▸ **Text section**:
----------------

Next Generation Sequencing (NGS) vs. Standard of Care (SOC) Diagnostics

Although medical professionals have long used patient samples to detect disease-causing pathogens, next generation sequencing is poised to open a whole new frontier in terms of clinical diagnostic precision. Furthermore, diagnostic methods using next generation sequencing have the potential to detect bacteria, viruses, and fungi with far greater speed and ease.

When it comes to diagnosing many common and serious pathogen-caused illnesses, traditional methods are often slow and laborious. Otherwise known as standard of care (SOC), these traditional methods also run the risk of looking for pathogens in the wrong places. Broadly defined, the term SOC encompasses the full battery of diagnostic tests that clinicians have used for decades.

Next generation sequencing methods, by contrast, begin with a far broader field of pathogens and can search through this field incredibly rapidly. In fact, these methods are capable of sequencing multiple strands of patient sample DNA at once to quickly identify a single offending pathogen among hundreds that might cause a target illness.

These were the findings of a recent study by researchers from Johns Hopkins Medicine in Baltimore, Maryland. Led by senior author and Johns Hopkins University School of Medicine associate professor of pathology Patricia Simner, PhD, the researchers reported their findings on June 13, 2022, in the American Society for Microbiology’s Journal of Clinical Microbiology.

The study focused on samples obtained from human lungs through bronchoalveolar lavage (passing a bronchoscope into the lungs through the mouth or nose and then releasing a fluid wash to be collected for analysis). In screening these samples for respiratory pathogens, the Johns Hopkins team became among the very first researchers to directly compare NGS and SOC diagnostic approaches in the laboratory setting.

In the first half of their study, Simner and her team juxtaposed the diagnostic ability of SOC methods with that of metagenomic NGS (a form of NGS that involves reading both host and microbial DNA to home in on a disease-causing pathogen. The second half of the study focused on a new, highly targeted NGS system called the RPIP (Respiratory Pathogen Infectious Diseases/Antimicrobial Resistance Panel). This method employs capture probes (fragments of single-stranded DNA with structural parallels to the DNA of specific pathogens) to greatly improve searching ability.

----------------

▸ **Data extracts**:
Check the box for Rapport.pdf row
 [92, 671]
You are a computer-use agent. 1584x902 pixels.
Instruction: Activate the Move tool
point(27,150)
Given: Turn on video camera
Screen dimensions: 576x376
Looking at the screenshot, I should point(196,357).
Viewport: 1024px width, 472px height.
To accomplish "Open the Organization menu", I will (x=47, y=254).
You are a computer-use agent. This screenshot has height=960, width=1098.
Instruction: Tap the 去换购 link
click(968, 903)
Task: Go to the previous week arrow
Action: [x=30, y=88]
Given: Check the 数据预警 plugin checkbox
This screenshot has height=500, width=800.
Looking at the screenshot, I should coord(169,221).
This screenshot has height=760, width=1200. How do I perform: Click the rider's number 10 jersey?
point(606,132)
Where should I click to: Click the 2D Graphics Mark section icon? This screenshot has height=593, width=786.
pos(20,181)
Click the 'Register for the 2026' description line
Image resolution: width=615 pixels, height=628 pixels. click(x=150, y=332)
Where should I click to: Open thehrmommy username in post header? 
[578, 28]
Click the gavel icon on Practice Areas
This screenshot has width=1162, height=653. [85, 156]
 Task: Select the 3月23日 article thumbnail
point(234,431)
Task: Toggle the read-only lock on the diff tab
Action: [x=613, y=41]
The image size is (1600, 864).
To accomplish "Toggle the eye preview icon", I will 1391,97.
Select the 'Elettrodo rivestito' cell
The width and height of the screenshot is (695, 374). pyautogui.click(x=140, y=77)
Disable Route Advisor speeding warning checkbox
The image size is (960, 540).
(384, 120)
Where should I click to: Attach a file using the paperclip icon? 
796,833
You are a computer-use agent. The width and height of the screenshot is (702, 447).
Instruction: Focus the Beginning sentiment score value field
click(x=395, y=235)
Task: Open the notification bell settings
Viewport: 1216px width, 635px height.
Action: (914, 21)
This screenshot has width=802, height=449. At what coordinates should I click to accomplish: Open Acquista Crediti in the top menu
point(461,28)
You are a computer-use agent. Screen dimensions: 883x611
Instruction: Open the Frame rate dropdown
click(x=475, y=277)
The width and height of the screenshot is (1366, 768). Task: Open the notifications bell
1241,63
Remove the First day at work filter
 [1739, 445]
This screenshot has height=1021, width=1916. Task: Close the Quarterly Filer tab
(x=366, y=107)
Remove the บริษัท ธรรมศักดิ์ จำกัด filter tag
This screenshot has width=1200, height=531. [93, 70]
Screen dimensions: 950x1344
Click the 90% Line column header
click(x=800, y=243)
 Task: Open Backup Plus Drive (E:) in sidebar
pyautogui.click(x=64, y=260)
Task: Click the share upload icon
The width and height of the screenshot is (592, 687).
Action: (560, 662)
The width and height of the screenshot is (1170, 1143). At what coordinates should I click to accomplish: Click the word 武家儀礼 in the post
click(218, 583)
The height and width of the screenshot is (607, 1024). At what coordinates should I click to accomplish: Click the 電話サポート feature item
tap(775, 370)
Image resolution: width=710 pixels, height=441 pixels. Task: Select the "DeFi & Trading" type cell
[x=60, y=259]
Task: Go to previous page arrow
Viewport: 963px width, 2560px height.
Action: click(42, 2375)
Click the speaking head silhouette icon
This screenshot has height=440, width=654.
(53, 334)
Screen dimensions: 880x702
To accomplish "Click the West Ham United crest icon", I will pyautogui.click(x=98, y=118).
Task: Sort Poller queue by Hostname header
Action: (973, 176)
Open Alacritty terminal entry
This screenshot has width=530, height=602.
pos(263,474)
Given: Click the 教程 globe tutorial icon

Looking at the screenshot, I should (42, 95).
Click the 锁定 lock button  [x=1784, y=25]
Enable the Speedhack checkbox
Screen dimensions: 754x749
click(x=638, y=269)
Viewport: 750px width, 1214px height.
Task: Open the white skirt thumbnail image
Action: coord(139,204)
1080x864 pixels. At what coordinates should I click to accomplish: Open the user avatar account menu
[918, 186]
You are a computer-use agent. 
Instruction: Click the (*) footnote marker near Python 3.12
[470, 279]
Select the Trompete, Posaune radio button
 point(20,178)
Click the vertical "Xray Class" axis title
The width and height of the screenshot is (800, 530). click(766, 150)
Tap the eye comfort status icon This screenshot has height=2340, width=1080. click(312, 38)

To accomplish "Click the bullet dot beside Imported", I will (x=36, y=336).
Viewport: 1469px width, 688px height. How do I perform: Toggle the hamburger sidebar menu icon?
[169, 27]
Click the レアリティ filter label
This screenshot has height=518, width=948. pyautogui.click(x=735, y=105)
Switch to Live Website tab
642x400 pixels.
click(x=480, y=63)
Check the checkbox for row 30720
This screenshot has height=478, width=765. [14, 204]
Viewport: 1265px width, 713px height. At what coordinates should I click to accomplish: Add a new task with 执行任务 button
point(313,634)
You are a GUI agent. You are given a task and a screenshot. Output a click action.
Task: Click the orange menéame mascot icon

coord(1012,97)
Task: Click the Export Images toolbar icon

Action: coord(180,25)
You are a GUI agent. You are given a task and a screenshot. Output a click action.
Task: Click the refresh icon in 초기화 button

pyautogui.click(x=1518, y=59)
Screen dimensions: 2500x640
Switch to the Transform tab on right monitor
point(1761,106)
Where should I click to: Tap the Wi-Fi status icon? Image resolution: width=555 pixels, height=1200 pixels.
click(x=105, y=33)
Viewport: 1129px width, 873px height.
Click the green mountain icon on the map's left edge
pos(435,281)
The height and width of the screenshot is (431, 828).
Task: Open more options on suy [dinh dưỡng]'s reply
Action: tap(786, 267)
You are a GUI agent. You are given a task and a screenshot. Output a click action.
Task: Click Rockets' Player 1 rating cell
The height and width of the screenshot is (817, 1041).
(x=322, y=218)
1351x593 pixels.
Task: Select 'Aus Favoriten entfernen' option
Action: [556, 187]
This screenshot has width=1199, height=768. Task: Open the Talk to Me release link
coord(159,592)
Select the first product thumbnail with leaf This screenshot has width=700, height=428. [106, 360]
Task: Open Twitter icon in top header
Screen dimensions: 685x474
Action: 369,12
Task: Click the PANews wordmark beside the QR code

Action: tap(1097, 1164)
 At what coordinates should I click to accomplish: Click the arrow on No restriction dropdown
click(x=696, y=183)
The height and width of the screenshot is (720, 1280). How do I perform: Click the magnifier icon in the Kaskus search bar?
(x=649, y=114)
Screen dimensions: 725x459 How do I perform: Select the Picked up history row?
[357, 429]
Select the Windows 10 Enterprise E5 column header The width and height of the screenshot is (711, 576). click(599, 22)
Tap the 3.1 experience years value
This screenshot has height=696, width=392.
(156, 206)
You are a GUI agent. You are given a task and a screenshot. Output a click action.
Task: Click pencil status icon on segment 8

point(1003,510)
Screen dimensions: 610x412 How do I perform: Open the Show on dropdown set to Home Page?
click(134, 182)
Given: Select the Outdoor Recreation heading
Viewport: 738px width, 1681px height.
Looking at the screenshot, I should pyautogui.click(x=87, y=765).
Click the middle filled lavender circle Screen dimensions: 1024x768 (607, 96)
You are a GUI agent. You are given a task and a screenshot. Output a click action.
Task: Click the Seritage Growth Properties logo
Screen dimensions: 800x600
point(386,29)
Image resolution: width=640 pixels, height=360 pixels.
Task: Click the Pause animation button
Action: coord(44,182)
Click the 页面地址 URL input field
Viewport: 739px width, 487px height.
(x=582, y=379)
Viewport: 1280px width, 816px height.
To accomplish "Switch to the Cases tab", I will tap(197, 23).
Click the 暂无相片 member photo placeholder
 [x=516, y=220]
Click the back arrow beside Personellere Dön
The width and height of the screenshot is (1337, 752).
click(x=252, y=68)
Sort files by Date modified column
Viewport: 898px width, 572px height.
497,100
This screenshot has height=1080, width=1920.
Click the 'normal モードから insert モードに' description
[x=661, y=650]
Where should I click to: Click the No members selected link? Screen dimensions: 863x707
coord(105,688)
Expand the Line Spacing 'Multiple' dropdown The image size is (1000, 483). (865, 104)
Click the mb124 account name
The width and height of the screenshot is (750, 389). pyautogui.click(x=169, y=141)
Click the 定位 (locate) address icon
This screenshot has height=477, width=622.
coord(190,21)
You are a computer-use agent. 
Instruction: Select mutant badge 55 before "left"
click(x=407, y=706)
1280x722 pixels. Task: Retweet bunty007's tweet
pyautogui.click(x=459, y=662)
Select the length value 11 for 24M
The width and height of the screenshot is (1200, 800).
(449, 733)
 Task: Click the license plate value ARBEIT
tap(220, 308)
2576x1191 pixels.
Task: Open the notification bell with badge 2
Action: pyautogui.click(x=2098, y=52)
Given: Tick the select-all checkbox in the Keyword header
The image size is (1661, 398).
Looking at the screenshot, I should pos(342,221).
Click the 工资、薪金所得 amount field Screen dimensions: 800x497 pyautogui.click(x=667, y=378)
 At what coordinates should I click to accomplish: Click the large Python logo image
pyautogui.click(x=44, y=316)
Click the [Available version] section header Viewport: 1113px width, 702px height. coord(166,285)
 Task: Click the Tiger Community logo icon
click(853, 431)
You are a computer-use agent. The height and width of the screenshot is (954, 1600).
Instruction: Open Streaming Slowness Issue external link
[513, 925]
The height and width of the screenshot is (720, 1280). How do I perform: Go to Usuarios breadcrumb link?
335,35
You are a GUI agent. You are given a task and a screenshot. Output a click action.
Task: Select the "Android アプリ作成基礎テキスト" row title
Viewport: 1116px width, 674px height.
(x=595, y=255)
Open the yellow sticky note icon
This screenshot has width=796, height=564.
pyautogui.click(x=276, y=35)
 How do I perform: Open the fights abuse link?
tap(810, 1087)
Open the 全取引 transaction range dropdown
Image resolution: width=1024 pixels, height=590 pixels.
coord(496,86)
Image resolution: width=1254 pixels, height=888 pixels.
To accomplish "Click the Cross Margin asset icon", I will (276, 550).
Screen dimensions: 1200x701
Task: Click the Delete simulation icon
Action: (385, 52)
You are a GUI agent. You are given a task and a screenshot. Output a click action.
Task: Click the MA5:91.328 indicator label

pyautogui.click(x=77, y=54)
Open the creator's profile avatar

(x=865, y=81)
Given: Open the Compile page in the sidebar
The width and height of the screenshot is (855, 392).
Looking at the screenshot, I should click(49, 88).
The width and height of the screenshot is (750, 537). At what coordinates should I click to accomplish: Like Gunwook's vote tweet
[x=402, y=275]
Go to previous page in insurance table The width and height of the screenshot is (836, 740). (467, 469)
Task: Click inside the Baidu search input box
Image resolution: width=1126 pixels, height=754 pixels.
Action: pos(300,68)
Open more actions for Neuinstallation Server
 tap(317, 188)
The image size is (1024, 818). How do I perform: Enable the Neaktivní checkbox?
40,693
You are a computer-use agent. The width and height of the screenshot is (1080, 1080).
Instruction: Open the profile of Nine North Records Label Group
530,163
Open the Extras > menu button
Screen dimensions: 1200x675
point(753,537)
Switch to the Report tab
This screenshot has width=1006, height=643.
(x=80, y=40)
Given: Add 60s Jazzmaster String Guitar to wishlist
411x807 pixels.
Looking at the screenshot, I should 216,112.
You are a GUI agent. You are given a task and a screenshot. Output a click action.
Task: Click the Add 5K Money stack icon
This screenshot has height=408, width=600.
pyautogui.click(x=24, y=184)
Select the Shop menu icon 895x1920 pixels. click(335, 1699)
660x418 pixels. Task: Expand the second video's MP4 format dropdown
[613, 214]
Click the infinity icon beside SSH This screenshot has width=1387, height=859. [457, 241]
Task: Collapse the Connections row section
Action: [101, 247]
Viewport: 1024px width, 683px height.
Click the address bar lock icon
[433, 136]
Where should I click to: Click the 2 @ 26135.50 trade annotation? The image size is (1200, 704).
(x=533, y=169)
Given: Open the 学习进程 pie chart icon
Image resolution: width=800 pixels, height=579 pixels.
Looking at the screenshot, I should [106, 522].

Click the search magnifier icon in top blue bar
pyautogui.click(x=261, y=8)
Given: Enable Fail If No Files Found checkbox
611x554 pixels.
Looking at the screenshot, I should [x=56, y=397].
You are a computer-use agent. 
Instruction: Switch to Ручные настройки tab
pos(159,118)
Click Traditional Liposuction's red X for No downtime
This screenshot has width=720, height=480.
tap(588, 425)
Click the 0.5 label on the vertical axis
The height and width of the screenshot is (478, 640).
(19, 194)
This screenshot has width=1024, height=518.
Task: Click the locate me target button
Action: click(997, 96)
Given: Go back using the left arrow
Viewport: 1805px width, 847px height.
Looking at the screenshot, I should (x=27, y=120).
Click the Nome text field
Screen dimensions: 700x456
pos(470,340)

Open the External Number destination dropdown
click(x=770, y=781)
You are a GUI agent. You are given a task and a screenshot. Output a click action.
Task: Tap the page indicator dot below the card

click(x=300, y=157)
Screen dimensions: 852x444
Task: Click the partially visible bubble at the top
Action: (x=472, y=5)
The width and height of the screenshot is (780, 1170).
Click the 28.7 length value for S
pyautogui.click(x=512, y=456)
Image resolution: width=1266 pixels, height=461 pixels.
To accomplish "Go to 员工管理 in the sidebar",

----------------

▸ **Exercise prompt**:
Can you return, word for word, the part of the text on sequencing-based diagnostics that begins at the words "Next Generation Sequencing (NGS)" and stops after the words "speed and ease."?

▸ **Written reply**:
Next Generation Sequencing (NGS) vs. Standard of Care (SOC) Diagnostics

Although medical professionals have long used patient samples to detect disease-causing pathogens, next generation sequencing is poised to open a whole new frontier in terms of clinical diagnostic precision. Furthermore, diagnostic methods using next generation sequencing have the potential to detect bacteria, viruses, and fungi with far greater speed and ease.